I've been thinking a lot recently about how various Mahayana deities, boddhisattvas, Buddhas, etc might "fit," from a comparative perspective, on the Tree of Life. I don't take a rigid approach to these matters, since ultimately every Sephiroth contains every other, and different aspects of deities might fit in more than one place. I like to think of it from a universalist perspective, i.e. taking for granted that the Tree of Life can serve as an adequate, nondenominational "map" of human and superhuman consciousness.

 

I have to say, though, this seems quite difficult in the case of Buddhism. Aleister Crowley has made some attempts in 777, but from what I remember his attributions did not include the deities, but only the various meditations.

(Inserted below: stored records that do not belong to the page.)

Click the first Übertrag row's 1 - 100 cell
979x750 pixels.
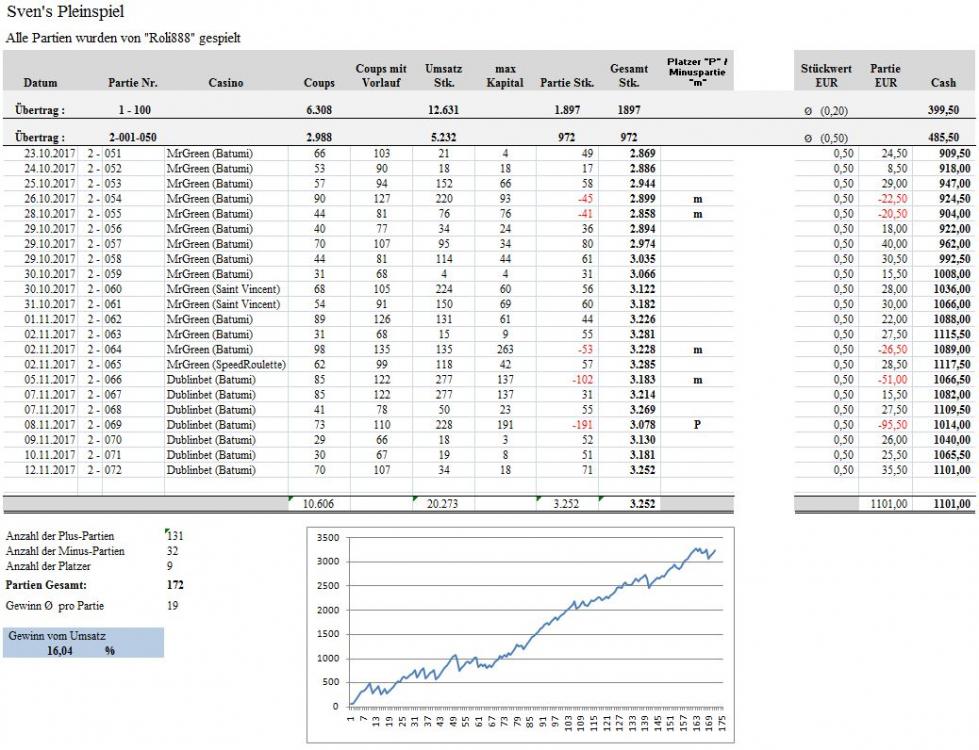tap(131, 109)
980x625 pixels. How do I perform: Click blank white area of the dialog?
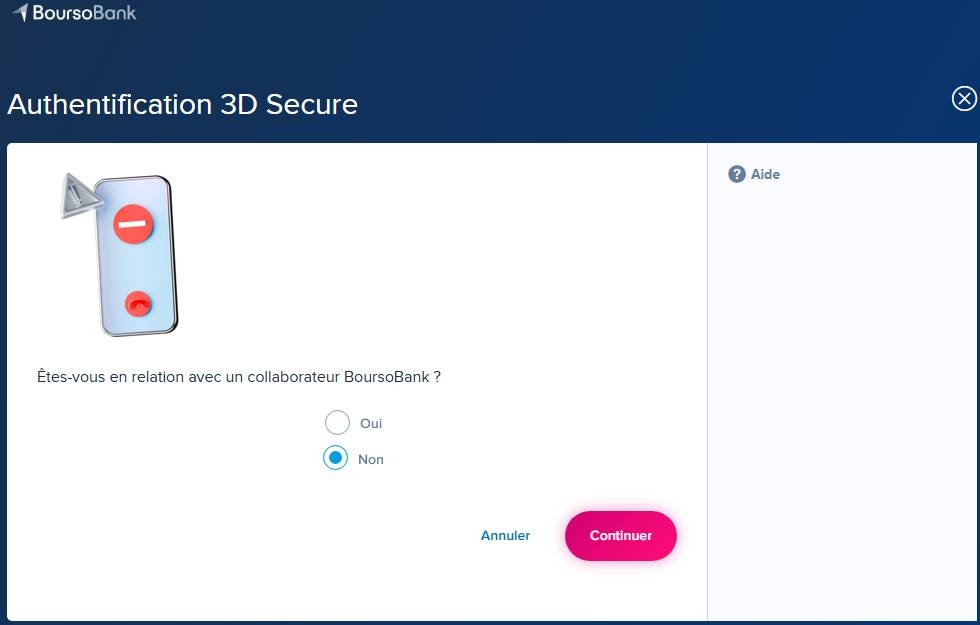[450, 260]
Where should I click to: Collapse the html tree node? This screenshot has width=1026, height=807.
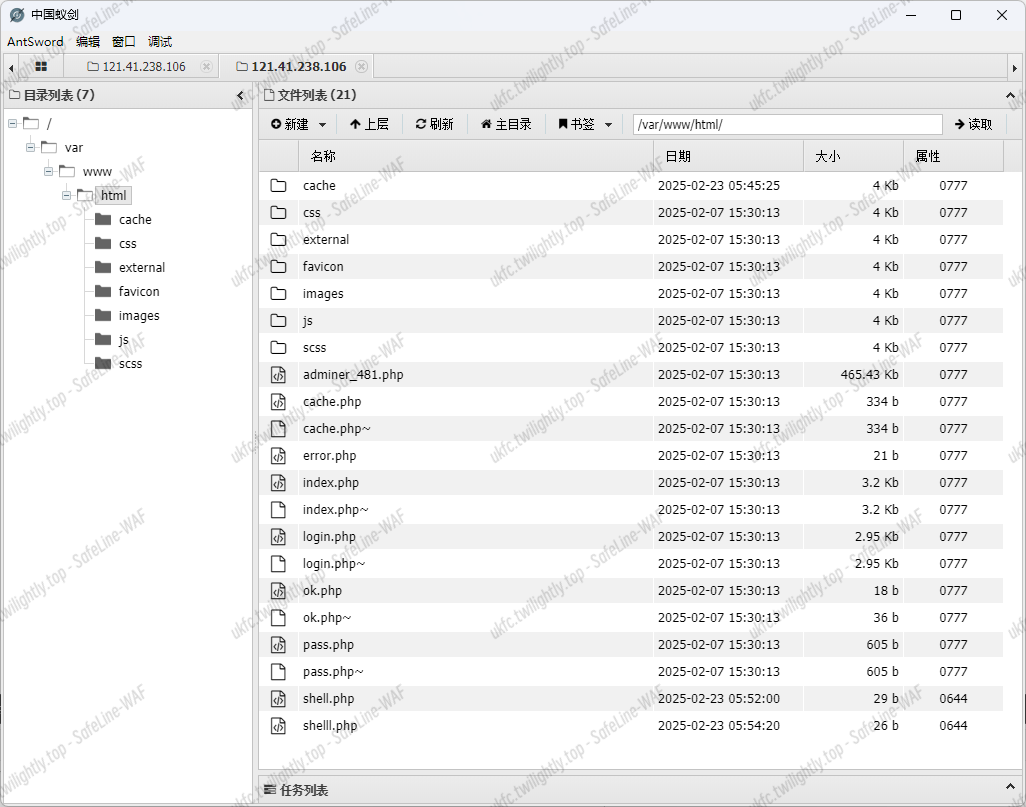point(66,195)
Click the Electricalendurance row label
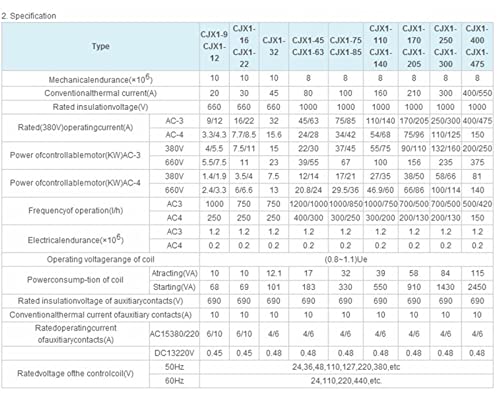The height and width of the screenshot is (400, 500). (76, 239)
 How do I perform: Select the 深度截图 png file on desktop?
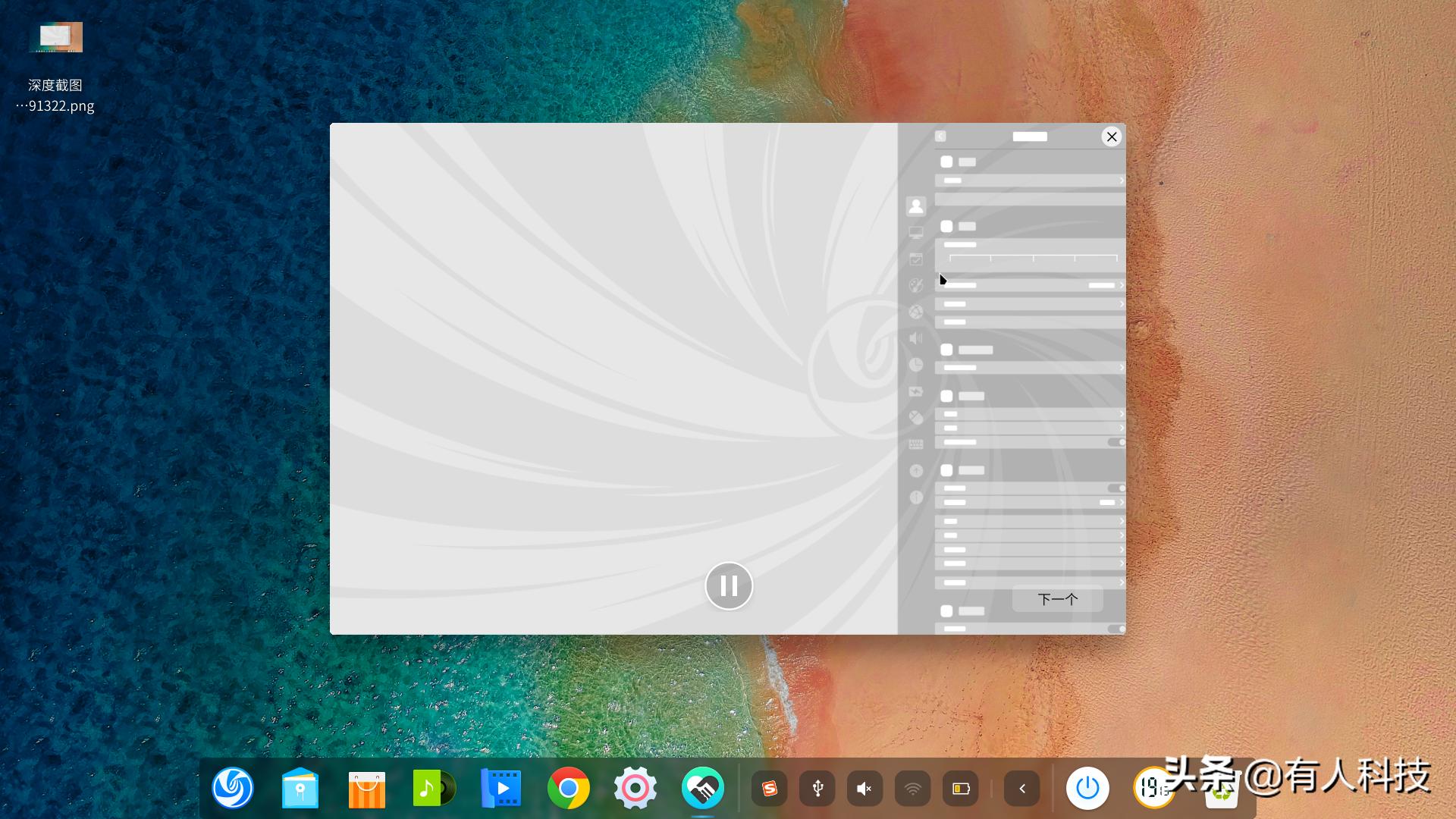tap(55, 38)
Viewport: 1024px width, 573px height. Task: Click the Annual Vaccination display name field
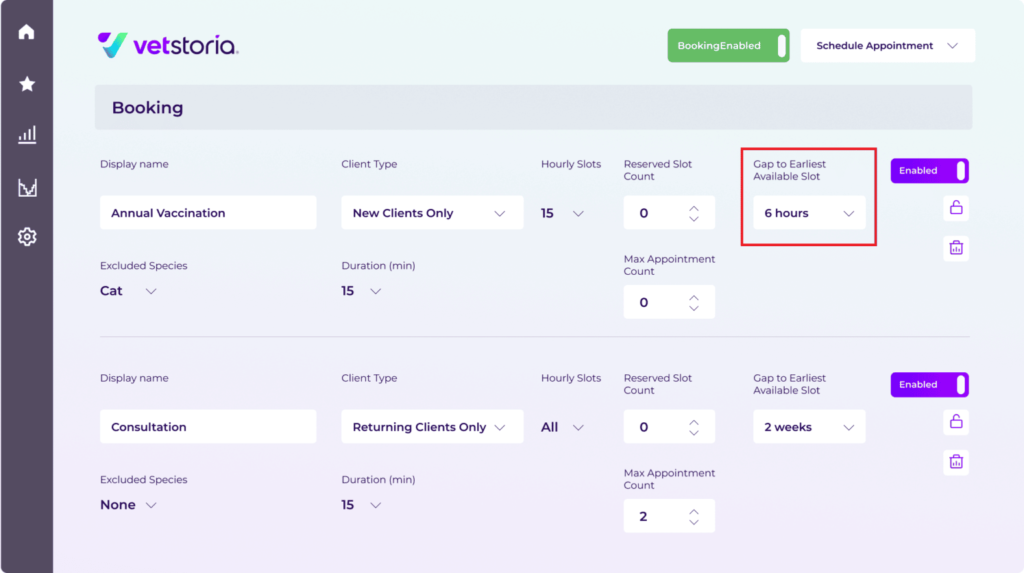pyautogui.click(x=208, y=213)
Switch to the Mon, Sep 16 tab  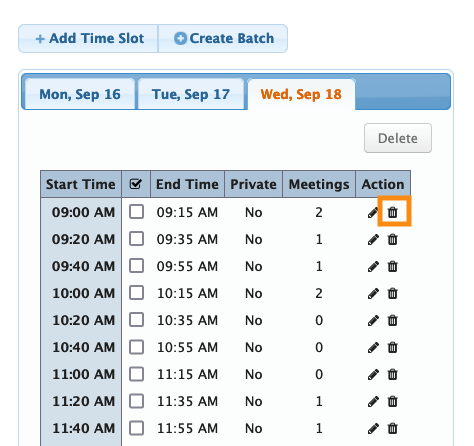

My tentative suggestions are below--you'll notice these are quite arbitrary and not really consistent with each other. I doubt if any rigid system is even possible here; probably several different sets of attribution might work, however unsatisfactorily:

 

000 ?

00 ?

0 ?

I Samantabhadra

II Vairocana/ Amitabha 

III Prajnaparamita (goddess)

IV ?

V Manjusri

VI Avalokitesvara 

VII Tara ?

VIII  Medicine Buddha ?

IX Cundi?

X Shakyamuni?

 

Perhaps AC was correct in approaching this from the perspective of meditation stages rather than deities. Any suggestions?

 

I'd say western esoterism has grown too accustumed to trying to fit things inside other things instead of using two things to create a third, more comprehensive.

 

We have a popular occultist here in Brazil who spends a lot of his time trying to fit things into the Tree of Life, from popular netflix series to pagan gods. It is a pain in the ass, because it limits and diminishes the overal value of these figures. Someone trying to access Thor through the Geburah sephirot will get mostly one of its many faces, and be unable to figure out real mysteries behind that.

 

It has been a very old fetish in Europe, ever since the times of Plato (the whole "search for the real and ultimate Truth" thing), but it has come to a point were it is plainly misleading and destructive.

 

So I would recomend instead to try and get a comprehensive view of the Kabbalah and then use its essence as a way to access new things inside other systems, as well as a form of communicating those systems and creating a new one.

 

For instance, so far I've managed to ask a few of my spiritual guides about buddhism, and they had very interesting views on the subject, complementing it and leading me to compare between the states of detachment from buddhism and daoism - even to the point of finding a greater state of detachment which apparently holds more consciousness than the isolated states from both systems.

 

So, I would recomend doing that instead of trying to fit things inside the Judaic-Christian system of mysticism. It is richer and more interesting - even though it requires traveling quite far in more than one system of mysticism.